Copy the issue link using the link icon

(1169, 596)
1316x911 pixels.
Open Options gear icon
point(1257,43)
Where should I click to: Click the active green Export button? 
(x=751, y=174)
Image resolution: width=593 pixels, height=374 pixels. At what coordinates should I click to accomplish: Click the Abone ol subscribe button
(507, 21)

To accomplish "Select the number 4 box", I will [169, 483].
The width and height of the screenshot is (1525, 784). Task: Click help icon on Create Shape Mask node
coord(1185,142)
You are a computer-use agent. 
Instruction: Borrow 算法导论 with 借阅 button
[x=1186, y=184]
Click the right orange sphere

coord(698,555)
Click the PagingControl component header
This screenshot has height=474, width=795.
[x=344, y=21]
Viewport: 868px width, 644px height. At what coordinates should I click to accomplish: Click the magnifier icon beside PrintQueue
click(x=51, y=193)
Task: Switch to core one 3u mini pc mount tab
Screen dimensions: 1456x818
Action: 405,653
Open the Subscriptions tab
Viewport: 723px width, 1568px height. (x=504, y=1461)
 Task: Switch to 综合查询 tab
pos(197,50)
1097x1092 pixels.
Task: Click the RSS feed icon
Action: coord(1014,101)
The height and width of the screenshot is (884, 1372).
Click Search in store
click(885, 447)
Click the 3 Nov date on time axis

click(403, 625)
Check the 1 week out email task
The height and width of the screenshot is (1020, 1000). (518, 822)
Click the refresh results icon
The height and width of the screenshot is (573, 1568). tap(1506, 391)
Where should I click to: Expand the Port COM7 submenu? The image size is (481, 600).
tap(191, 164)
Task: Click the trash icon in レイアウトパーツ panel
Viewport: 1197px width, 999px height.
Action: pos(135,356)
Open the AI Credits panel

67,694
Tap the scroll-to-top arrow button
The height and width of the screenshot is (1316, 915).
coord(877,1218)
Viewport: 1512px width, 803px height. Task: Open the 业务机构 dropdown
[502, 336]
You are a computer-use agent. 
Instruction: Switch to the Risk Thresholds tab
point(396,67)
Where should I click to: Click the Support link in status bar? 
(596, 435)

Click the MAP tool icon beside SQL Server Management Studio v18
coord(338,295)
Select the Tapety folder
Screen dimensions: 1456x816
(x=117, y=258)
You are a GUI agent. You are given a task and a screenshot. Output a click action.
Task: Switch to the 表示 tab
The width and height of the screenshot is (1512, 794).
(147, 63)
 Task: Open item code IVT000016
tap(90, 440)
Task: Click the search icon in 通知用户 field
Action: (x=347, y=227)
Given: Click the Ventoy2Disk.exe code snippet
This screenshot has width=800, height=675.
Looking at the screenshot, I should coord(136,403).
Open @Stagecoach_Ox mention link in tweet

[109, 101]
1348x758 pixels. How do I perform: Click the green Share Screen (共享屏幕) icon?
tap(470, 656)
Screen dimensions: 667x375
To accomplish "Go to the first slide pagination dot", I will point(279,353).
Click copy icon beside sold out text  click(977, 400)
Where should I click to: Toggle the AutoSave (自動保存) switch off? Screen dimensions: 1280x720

WHAT YOU ARE ASKED TO DO: Can you reproduce the listing above line for line, exactly as each line reads?

EXERCISE RESULT:
Copy the issue link using the link icon

(1169, 596)
1316x911 pixels.
Open Options gear icon
point(1257,43)
Where should I click to: Click the active green Export button? 
(x=751, y=174)
Image resolution: width=593 pixels, height=374 pixels. At what coordinates should I click to accomplish: Click the Abone ol subscribe button
(507, 21)

To accomplish "Select the number 4 box", I will [169, 483].
The width and height of the screenshot is (1525, 784). Task: Click help icon on Create Shape Mask node
coord(1185,142)
You are a computer-use agent. 
Instruction: Borrow 算法导论 with 借阅 button
[x=1186, y=184]
Click the right orange sphere

coord(698,555)
Click the PagingControl component header
This screenshot has height=474, width=795.
[x=344, y=21]
Viewport: 868px width, 644px height. At what coordinates should I click to accomplish: Click the magnifier icon beside PrintQueue
click(x=51, y=193)
Task: Switch to core one 3u mini pc mount tab
Screen dimensions: 1456x818
Action: 405,653
Open the Subscriptions tab
Viewport: 723px width, 1568px height. (x=504, y=1461)
 Task: Switch to 综合查询 tab
pos(197,50)
1097x1092 pixels.
Task: Click the RSS feed icon
Action: coord(1014,101)
The height and width of the screenshot is (884, 1372).
Click Search in store
click(885, 447)
Click the 3 Nov date on time axis

click(403, 625)
Check the 1 week out email task
The height and width of the screenshot is (1020, 1000). (518, 822)
Click the refresh results icon
The height and width of the screenshot is (573, 1568). tap(1506, 391)
Where should I click to: Expand the Port COM7 submenu? The image size is (481, 600).
tap(191, 164)
Task: Click the trash icon in レイアウトパーツ panel
Viewport: 1197px width, 999px height.
Action: pos(135,356)
Open the AI Credits panel

67,694
Tap the scroll-to-top arrow button
The height and width of the screenshot is (1316, 915).
coord(877,1218)
Viewport: 1512px width, 803px height. Task: Open the 业务机构 dropdown
[502, 336]
You are a computer-use agent. 
Instruction: Switch to the Risk Thresholds tab
point(396,67)
Where should I click to: Click the Support link in status bar? 
(596, 435)

Click the MAP tool icon beside SQL Server Management Studio v18
coord(338,295)
Select the Tapety folder
Screen dimensions: 1456x816
(x=117, y=258)
You are a GUI agent. You are given a task and a screenshot. Output a click action.
Task: Switch to the 表示 tab
The width and height of the screenshot is (1512, 794).
(147, 63)
 Task: Open item code IVT000016
tap(90, 440)
Task: Click the search icon in 通知用户 field
Action: (x=347, y=227)
Given: Click the Ventoy2Disk.exe code snippet
This screenshot has width=800, height=675.
Looking at the screenshot, I should coord(136,403).
Open @Stagecoach_Ox mention link in tweet

[109, 101]
1348x758 pixels. How do I perform: Click the green Share Screen (共享屏幕) icon?
tap(470, 656)
Screen dimensions: 667x375
To accomplish "Go to the first slide pagination dot", I will point(279,353).
Click copy icon beside sold out text  click(977, 400)
Where should I click to: Toggle the AutoSave (自動保存) switch off? Screen dimensions: 1280x720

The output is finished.